“Clic”… e ti cambia la vita! Attenzione!

Una giovane maestra, poco più che ventenne. Con un fidanzato, con cui scatta foto e gira qualche video a sfondo sessuale. Lui, non si sa il motivo, manda il tutto nella chat “whatsapp” della sua squadra di calcetto. Tra i quali c’è un tizio che riconosce in quella ragazza la maestra d’asilo di suo figlio. Lo riferisce alla moglie, che manda tutto alla chat “whatsapp” delle mamme. La dirigente della scuola viene informata della situazione, e la ragazza viene licenziata. Oltre che svergognata, umiliata, offesa.

Lei denuncia l’ex fidanzato, che viene condannato a una pena ridicola, lavori socialmente utili, che non serviranno neppure in minima parte a risarcire il danno subìto dalla ragazza.

Viviamo in una società in cui con un “clic” si può cambiare la vita delle persone. E la facilità con cui lo si può fare fa perdere il senso delle conseguenze che possono derivare da quel “clic”. Ma viviamo altresì in una società in cui la curiosità morbosa è un cancro inestirpabile.

Basta guardare il successo di pubblico dei reality in cui si rinchiude in casa un gruppo di persone filmate per ventiquattr’ore al giorno. O i video social in cui perfetti sconosciuti mostrano se stessi mentre si lavano i denti o lavorano, con decine (se non centinaia) di migliaia di “like”. O il successo di programmi in cui si parla solo di pettegolezzi, andando a indagare sulla vita privata di vip o presunti tali.

Ma, ancora, viviamo in una società in cui il giudizio è una metastasi altrettanto incurabile derivato dalla curiosità morbosa. E così, si giudica un aspetto, un comportamento, un’azione, commessa in àmbito privatissimo, intimo, senza porsi minimamente il problema che non sia rispettoso guardare e deridere qualcuno che ha scattato quelle foto in contesti e per finalità non di diffusione, ma per se stesso. Perché, semplicemente, ha voluto farle. E perché, semplicemente, si è fidato. E quel giudizio, assolutamente non richiesto, assolutamente inappropriato, assolutamente crudele, è ciò che porta alle conseguenze estreme.

In questo caso, il licenziamento della ragazza, che è solo l’apice di una valanga putrida di ignobili diffamazioni e intromissioni in ciò che mai, e sottolineo mai, deve essere giudicato. Ossia il proprio intimo. La propria sfera sessuale. Le proprie scelte.

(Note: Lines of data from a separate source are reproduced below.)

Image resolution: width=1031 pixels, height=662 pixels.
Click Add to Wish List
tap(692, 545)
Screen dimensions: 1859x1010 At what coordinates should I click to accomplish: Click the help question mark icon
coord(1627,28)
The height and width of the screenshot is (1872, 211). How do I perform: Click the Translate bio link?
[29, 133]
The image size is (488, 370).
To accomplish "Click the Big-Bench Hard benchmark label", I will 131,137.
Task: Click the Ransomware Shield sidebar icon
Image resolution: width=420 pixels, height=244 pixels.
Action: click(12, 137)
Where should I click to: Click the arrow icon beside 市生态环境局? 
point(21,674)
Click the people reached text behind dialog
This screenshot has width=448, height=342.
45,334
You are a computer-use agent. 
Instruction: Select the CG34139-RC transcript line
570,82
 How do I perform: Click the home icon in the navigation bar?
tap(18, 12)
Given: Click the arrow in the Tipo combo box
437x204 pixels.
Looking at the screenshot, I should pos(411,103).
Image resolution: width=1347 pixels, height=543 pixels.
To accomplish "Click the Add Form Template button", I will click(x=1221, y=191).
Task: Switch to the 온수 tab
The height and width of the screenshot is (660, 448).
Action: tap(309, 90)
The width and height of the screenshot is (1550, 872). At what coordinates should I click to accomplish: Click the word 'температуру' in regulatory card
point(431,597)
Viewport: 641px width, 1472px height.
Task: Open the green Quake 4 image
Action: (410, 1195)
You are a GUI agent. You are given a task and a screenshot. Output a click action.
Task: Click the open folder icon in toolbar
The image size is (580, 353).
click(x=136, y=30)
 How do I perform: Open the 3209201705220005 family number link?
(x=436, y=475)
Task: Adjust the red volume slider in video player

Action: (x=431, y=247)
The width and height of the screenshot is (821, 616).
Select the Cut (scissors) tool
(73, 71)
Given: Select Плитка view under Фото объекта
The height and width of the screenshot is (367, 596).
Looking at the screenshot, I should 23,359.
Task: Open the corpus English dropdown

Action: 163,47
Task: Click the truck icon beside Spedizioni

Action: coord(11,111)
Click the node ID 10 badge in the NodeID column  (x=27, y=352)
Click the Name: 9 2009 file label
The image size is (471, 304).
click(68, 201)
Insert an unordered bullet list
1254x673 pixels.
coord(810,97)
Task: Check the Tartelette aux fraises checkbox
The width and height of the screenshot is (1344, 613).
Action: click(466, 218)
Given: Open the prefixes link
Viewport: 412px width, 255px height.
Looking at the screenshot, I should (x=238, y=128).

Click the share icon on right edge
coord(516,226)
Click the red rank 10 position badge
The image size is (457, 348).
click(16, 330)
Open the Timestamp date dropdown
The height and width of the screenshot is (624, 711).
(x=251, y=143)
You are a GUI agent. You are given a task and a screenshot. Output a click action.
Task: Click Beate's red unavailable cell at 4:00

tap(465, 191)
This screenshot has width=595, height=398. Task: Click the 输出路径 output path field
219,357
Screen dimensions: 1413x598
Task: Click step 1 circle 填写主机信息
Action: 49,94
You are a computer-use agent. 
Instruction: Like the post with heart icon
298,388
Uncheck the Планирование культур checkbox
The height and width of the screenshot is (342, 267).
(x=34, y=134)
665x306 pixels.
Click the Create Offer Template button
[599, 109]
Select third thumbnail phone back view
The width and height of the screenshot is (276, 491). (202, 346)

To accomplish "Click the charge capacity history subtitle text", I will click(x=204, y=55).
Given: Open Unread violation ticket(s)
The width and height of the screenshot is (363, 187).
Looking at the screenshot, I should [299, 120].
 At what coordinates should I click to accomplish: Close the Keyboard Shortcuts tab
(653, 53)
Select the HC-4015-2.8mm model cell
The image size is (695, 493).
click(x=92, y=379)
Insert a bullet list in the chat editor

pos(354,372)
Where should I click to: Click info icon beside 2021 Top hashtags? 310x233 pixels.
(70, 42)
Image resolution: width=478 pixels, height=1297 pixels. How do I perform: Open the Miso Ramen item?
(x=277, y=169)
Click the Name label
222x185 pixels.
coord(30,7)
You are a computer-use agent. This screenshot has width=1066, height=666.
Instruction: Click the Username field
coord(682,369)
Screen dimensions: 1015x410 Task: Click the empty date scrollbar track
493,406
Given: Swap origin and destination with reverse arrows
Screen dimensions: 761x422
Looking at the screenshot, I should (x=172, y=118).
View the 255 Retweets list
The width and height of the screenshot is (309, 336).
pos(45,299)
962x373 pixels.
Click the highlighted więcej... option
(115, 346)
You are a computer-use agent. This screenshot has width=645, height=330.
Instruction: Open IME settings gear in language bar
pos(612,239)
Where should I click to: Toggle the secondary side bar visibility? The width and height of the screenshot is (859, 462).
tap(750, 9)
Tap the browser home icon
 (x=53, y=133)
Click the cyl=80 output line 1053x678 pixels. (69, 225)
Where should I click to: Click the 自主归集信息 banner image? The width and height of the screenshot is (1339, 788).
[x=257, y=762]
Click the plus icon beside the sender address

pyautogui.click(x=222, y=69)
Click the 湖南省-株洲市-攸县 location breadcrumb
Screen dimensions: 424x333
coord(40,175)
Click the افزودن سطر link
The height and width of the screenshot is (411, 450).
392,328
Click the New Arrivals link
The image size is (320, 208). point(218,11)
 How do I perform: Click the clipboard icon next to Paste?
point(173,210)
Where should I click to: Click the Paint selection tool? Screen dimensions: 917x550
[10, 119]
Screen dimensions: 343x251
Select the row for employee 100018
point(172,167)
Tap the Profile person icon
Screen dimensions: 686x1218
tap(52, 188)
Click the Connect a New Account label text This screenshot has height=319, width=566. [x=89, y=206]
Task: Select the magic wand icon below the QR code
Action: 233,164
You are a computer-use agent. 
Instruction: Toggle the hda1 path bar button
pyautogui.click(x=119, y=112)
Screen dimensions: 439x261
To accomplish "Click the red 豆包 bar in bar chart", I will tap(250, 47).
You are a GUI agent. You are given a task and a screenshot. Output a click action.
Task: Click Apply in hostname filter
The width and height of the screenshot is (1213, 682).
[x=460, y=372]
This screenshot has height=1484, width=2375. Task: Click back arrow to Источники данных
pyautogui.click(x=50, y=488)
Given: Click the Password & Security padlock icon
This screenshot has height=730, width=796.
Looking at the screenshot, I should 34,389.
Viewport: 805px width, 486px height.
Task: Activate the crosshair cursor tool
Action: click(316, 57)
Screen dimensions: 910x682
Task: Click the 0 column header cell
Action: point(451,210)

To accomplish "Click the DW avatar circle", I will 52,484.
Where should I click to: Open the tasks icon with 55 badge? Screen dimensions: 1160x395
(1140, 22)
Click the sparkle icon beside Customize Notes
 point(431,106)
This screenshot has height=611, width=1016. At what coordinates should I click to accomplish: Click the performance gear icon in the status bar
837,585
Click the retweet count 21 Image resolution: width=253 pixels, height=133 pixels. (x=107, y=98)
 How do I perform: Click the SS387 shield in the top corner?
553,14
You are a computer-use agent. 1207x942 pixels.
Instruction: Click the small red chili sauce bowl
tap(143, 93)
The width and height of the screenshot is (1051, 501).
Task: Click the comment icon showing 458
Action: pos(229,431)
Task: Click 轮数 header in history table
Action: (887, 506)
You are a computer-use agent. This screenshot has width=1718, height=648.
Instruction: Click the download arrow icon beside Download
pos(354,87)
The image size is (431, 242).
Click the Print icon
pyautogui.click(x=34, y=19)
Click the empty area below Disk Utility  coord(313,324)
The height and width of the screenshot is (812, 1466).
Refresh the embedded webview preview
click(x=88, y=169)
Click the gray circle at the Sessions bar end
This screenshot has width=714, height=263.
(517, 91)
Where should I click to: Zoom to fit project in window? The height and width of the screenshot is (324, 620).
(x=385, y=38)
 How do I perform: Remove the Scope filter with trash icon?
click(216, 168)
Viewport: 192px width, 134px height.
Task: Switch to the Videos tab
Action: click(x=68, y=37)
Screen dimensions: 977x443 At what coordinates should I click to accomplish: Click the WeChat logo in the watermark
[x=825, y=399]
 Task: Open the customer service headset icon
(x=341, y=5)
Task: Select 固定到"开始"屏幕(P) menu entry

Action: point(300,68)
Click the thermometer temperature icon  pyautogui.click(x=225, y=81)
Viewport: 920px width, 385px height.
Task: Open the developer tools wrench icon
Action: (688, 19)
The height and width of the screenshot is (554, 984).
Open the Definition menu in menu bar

Viviamo in questo, di mondo, un mondo in cui la curiosità morbosa e il suo metastatico giudizio spingono a dire (e pensare) che una maestra non dovrebbe fare certe cose. Spinge a licenziare una ragazza perché si è venuti in possesso illecitamente di cose riguardanti la sua sfera privata e ci si sente in diritto di decidere cosa può e cosa non può fare nella sua vita sessuale.

Perché una “maestra” non è una donna, ma deve essere un sorta di angelo votato a educare figli altrui viziati e capricciosi, mentre i genitori sono liberi di fornicare a più non posso (non necessariamente tra di loro).E invece, vorrei dare una notizia a chi guarda morbosamente, e a chi morbosamente giudica: noi donne siamo libere, libere di fare sesso con chi vogliamo, quando vogliamo, come vogliamo. E ci piace pure un sacco.

Chi sbaglia, chi deve essere condannato e deve essere adeguatamente punito è chi, per superficialità o vendetta, manda in giro immagini o video fatti in momenti di fiducia, di gioco, di intimità, e chi ne approfitta per diffamare l’altrui dignità e reputazione. Non è la vittima a doversi vergognare. Mai. E poi, di che cosa? Di aver scattato qualche foto sessualmente esplicita? Di provare piacere nel fare sesso?E chi dice che chi fa queste cose un po’ se la cerca, rifletta. Perché se al posto della ragazza ci fosse stato un uomo, non sarebbe stato licenziato.

Ma sarebbe passato tutto sotto silenzio, per non dire che, forse, sarebbe stato promosso.Pensiamo al modo in cui cresciamo i figli maschi e le figlie femmine. E sarà molto facile rendersi conto che, seppure in buona fede e inconsapevolmente, non lo facciamo in modo uguale. Ai maschi si insegna a essere sciolti, a conquistare. Alle figlie femmine a essere pudiche, a farsi desiderare. Il piacere sessuale è un “tabù” invalicabile nelle famiglie, difficilissimo da affrontare e da accettare apertamente. E pensare, che è una componente essenziale della vita di ognuno di noi, da una certa età in poi. Di cui si sparla quando riguarda gli altri. E non si parla mai, se riguarda noi.